Find an equation for the line through (4,-1) and perpendicular to the line through (-2,3) and (3,7).

Please provide all steps as im very confused about what to do

**pickslides** · August 16th 2009, 10:53 PM

Originally Posted by fvaras89

Find an equation for the line through (4,-1) and perpendicular to the line through (-2,3) and (3,7).

Please provide all steps as im very confused about what to do

first of all find the gradient for the points (-2,3) and (3,7).

$m= \frac{y_2-y_1}{x_2-x_1} = \frac{7-3}{3-(-2)} = \frac{4}{5}$

perpendicualr gradient is $\frac{-1}{m} = \frac{-1}{\frac{4}{5}} = \frac{-5}{4}$

So the line $y=mx+c$ for the perpendicular becomes $y=\frac{-5}{4}x+c$

Now use (4,-1) to find c and you will have your answer....

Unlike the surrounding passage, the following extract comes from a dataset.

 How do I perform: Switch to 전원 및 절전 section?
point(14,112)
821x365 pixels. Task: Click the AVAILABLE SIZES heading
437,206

**fvaras89** · August 16th 2009, 10:58 PM

Thank you so much!!

Is it alright to have the final equation as

y+1 = -5/4 (x-4)?

**pickslides** · August 16th 2009, 11:03 PM

Its ok, depends what form you are asked to provide your answer in.

Your answer is in the form $y-y_1 = m(x-x_1)$ which is fine.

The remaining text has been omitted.